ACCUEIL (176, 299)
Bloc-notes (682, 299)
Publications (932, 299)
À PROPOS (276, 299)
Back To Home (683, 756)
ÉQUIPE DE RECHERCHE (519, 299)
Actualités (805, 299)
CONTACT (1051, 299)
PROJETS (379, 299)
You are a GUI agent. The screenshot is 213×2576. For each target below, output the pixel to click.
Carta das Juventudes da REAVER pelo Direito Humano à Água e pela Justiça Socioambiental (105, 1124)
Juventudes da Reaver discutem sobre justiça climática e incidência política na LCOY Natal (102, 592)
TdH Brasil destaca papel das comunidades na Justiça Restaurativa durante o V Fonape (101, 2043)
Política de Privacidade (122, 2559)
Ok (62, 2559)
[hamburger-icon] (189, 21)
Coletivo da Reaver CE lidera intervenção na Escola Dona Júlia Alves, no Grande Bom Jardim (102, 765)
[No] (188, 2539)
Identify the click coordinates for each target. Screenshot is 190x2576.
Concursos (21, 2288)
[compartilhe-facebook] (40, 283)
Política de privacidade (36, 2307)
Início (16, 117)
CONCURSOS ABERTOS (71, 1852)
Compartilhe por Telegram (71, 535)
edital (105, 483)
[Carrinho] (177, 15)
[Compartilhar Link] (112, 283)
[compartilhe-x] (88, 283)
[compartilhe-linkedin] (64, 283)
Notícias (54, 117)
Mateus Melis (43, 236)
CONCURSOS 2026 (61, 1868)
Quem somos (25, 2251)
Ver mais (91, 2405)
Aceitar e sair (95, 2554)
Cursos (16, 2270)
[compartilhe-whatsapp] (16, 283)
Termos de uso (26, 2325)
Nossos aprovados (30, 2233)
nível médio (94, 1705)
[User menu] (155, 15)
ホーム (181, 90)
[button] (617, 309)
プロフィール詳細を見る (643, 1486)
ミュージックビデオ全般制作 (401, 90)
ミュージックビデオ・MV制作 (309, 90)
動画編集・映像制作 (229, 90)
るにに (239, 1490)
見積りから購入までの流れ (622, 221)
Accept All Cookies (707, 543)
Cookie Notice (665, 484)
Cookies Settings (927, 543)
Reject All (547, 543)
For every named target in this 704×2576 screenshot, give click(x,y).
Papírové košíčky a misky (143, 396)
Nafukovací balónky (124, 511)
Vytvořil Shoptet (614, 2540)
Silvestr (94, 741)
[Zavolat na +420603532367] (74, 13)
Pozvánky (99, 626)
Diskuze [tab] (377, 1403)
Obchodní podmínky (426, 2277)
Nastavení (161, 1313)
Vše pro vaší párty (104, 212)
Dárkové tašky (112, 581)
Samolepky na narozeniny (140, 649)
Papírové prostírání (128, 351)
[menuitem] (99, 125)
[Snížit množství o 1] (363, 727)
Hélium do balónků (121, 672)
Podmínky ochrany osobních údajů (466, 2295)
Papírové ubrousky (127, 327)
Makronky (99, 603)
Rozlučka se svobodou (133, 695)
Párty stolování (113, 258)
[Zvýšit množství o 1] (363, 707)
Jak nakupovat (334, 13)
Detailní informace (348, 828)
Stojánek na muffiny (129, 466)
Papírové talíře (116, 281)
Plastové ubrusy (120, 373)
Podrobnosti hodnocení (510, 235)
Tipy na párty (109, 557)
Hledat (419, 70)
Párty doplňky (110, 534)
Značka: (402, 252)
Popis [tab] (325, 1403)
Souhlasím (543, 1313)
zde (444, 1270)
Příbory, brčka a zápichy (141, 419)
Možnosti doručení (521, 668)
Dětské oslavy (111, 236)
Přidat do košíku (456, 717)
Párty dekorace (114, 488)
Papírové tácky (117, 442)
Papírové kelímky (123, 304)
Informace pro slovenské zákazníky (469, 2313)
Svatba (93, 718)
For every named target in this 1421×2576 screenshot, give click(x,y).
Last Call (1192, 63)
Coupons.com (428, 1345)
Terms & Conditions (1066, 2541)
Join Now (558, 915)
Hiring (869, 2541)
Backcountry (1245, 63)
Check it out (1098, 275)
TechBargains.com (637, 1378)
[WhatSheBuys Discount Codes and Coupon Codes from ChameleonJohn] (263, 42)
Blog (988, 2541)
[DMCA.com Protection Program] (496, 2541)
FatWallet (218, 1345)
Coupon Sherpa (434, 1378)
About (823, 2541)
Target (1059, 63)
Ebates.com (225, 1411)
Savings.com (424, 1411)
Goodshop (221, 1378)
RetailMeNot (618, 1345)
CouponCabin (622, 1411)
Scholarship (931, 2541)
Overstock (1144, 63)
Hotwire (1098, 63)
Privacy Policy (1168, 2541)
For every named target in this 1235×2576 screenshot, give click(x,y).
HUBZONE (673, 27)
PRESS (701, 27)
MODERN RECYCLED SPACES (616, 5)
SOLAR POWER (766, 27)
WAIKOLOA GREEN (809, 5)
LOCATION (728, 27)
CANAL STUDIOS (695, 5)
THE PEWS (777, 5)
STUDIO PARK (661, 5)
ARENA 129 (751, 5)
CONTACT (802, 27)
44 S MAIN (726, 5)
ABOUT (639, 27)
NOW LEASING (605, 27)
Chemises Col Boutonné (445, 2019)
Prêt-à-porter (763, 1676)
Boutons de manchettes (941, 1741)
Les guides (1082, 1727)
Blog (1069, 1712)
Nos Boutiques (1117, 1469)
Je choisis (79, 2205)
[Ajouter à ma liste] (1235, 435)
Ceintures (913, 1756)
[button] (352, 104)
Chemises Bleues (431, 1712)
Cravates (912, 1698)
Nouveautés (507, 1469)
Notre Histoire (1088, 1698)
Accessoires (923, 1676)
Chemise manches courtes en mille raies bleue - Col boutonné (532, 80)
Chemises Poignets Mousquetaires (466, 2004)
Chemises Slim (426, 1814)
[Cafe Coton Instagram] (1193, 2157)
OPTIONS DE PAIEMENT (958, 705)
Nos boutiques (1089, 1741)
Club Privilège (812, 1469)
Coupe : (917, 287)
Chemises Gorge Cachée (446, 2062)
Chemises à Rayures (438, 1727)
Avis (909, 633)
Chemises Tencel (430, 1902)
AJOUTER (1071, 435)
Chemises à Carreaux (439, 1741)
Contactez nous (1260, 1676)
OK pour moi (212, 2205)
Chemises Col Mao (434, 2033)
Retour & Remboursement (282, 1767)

What this task involves
Exactly as they appear, print the lines from the one holding "Notre Histoire (1088, 1698)" through the final line of the entries, and no others.

Written response
Notre Histoire (1088, 1698)
Accessoires (923, 1676)
Chemise manches courtes en mille raies bleue - Col boutonné (532, 80)
Chemises Poignets Mousquetaires (466, 2004)
Chemises Slim (426, 1814)
[Cafe Coton Instagram] (1193, 2157)
OPTIONS DE PAIEMENT (958, 705)
Nos boutiques (1089, 1741)
Club Privilège (812, 1469)
Coupe : (917, 287)
Chemises Gorge Cachée (446, 2062)
Chemises à Rayures (438, 1727)
Avis (909, 633)
Chemises Tencel (430, 1902)
AJOUTER (1071, 435)
Chemises à Carreaux (439, 1741)
Contactez nous (1260, 1676)
OK pour moi (212, 2205)
Chemises Col Mao (434, 2033)
Retour & Remboursement (282, 1767)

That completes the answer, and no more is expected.